Rather than follow this possible route I decided to make a dedicated self designed solution. This consistes of a banjo coupling that fits to the boiler blowdown bush. The banjo coupling has a 3/16″ exit pipe that is routed to the outside of the outer frame and then bent at right angles to the rear to fit about 1/2″ below the floor. To this pipe is connected a self designed valve with its exit pointing downwards. The valve stem points away from the frame and is operated by a square key and is accessible just below the cab floor.
The other blowdown connection on the other side will have the same solution although it does not have the restrictive matter in the way.
The blowdown valve fitted.
The fire door gave me a bit of a problem for two reasons. Firstly the bushes silver soldered to the backhead that take the hinge pin were not vertically aligned which meant making some specially designed hinge pin holders to correct the offset, and secondly the door as designed did not allow for any backhead cladding so was not “thick” enough.
The door was modified to have a 1/8″ thick plate behind an 18 g plate. The 1/8″ thick plate matched the outside size of the firebox door ring and would but up aginst it. The 18g plate being slightly larger theb butted up to the cladding.
The hinge pin supports were machined from brass with a 5 BA threaded portion to screw into the blind bush tapped holes. The there was a 1/8″ wide 3/8″ dia boss to abut the backhead boss and then a 1/4″ square to take the hole for the hinge pin.

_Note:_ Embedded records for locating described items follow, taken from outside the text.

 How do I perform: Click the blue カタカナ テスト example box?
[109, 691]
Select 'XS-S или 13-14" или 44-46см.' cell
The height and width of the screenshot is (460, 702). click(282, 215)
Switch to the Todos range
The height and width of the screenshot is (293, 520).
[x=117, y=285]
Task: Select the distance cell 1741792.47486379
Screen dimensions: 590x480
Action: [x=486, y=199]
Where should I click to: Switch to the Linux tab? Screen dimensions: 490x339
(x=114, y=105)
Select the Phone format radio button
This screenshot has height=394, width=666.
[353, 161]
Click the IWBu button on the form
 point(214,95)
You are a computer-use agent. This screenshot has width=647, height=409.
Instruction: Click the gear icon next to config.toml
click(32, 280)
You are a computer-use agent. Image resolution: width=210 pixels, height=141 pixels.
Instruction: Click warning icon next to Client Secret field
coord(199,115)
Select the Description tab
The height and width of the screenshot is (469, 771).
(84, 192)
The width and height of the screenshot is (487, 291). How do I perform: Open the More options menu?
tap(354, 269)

With the hinge pin supports temporarily screwed in place they were marked out with a square from the cab floor to get the position of the vertical hinge pin. They were then drilled 3/32″.
The top and bottom hinge pin supports then had to have the 1/4 ” square portion machined to provide an offset to put right the non vertical bosses and allow the hinges to swing.
The hinges were cut from 1/16″ thick MS flat bar and 1/4″ dia. by 3/32″ wide bosses silversolderd to the ends. Thses were then riveted to the forehole door with three 1/16″ RH steel rivets.
In the photo above the door catch has still to be designed and built.
Having considered a few options for the door catch I decided on a simple friction catch. The catch is simply a bent piece of brass strip having a U turn at one end which is riveted to the door. The U turn rubs against the fixed block on the backhead sufficiently to keep the door closed but not so hard as to prevent a light tug on the loop to open the door. I have this method on my Maid of Kent loco and it has withstood the test of time well.
Finished fire door and catch
There are two water gauges in the cab mounted either side of the regulator rod.
The gauges are drawn without isolating cocks other than for the blow down valve which is part of the lower gauge glass connection to the boiler.
The gauge glasses will have to be custom built as they need to stand away from the backhead to clear the regulator shaft in a similar fashion that the feedwater clacks do. The as drawn dimensions do not give sufficient clearance (in my view) so my gauge glass bodies will be slightly longer. Also the left hand lower gauge glass body hex part may well foul the regulator rod bracket, it seems very close.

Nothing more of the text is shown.